— Start Text to read —
How to get fast inference with Pytorch and MXNet model using GPU?

Hello PyTorchers.
I used the word PyTorcher meaning the person uses Pytorch.
I am not sure this expression is appropriate, so comment to me about this, please XD


For my task (face detection), I am using two deep learning framework, Pytorch and MXNet.

Please look at the diagram below to help your understanding.

When the code was first implemented, GPU was used for the process above.
But the inference time was not that fast.

To compare inference time, I later have created other codes that use CPU only(installed No CUDA libraries).

I found that there was no difference between GPU processing and CPU processing in terms of inference time. (I measure FPS but there was no dramatic difference.)

  1. Could you give me ideas to use GPU efficiently for fast inference?
  2. Is this normal that the Volatile GPU-util is almost 0% when PyTorch model is on inference mode?
  3. I capture the RTSP frame using VideoStream class from imutils package which use cv2 and thread package. Do you have any idea for fast realtime ( < 2 sec delay) visualization?

I will definitely respond to all of your comments.

Really thank you so much in advance.

How did you implement the communication between MXNet and PyTorch?

The GPU utilization might be low, if your workload is small or if your application has a bottleneck in another part of the code.
How large is your input and how fast is the data loading (including MXNet processing) compared to the forward pass of your PyTorch model?

1 Like

Thank you @ptrblck.
— End Text to read —
— Start Provided data —
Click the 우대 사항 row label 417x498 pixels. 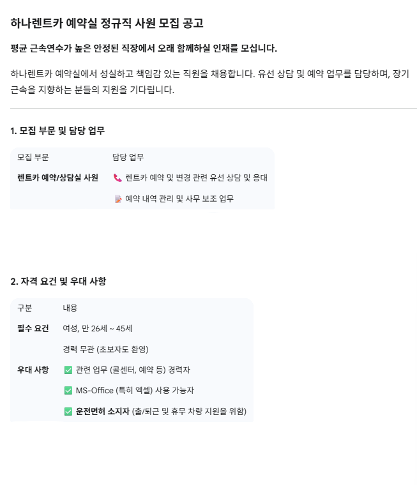click(33, 370)
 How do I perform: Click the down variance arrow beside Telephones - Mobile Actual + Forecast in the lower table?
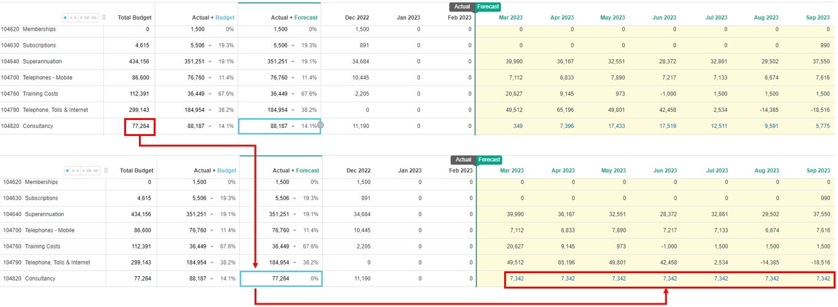pos(294,230)
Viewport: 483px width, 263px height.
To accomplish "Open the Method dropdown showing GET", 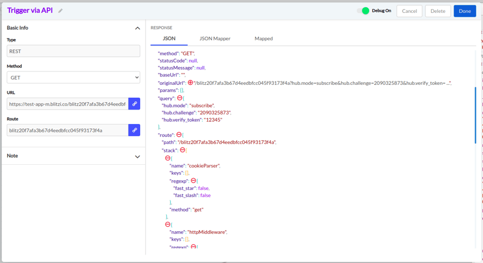I will pos(73,78).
— End Provided data —
▸ Work instructions
1: Reproduce the thread on fast PyTorch and MXNet inference word for word, between "3. I capture" and "sec delay) visualization?", inclusive.
2: Decide whether each statement below agrees with the thread on fast PyTorch and MXNet inference. Answer yes or no for each, and quote the words from the thread that settle it.
(a) The poster uses the two frameworks for face detection.
(b) The poster found GPU processing much faster than CPU processing.
(c) The poster captures RTSP frames with the VideoStream class from the imutils package.
3: Continue the thread on fast PyTorch and MXNet inference from its last line onward.

▸ Results in order
1:
3. I capture the RTSP frame using VideoStream class from imutils package which use cv2 and thread package. Do you have any idea for fast realtime ( < 2 sec delay) visualization?

2:
(a) Yes: "For my task (face detection), I am using two deep learning framework, Pytorch and MXNet."
(b) No: "I found that there was no difference between GPU processing and CPU processing in terms of inference time."
(c) Yes: "I capture the RTSP frame using VideoStream class from imutils package"

3:
For your question,

  1. I just get numpy.array features from MXNet1 and MXnet2 as a following figure.


    I put all the models on the same GPU (GPU:0) as you can see below.
    image

  2. Input size is not that big. Using cv2 based library, I get frame using rtsp and resize the frame into (270, 470, 3) and throw it to the model.

  3. I need to measure the processing time at each step. Is it recommend to use time.time() before and after the code block?

Thanks for the information.

  1. In that case you are adding synchronizations, as numpy uses CPU arrays. Your workflow would therefore probably be:
load data on CPU -> transfer to GPU and use MXNet model -> transfer back to CPU -> transform to PyTorch tensor and transfer back to GPU -> use forward pass of PyTorch model -> prediction

which most likely won’t benefit a lot from the GPU. You could try to use both models on the CPU only and compare the processing time. Since you are synchronizing and also transferring the data between the host and device multiple times, the GPU utilization could be low.

  1. Especially for small inputs, the workload on the GPU is small and you might see the overhead of the kernel launch times as well as the data transfer.

  2. Note that CUDA operations in PyTorch are asynchronous, so you would need to synchronize the code manually to profile the desired operation before starting and stopping the timer via torch.cuda.synchronize().

1 Like

Thank you so much @ptrblck.
Your comments really helpful everytime.

You made that I want to contribute to Pytorch forum.
I will do my best with Pytorch and share my knowledge with Pytorchers.

From South Korea

Thanks.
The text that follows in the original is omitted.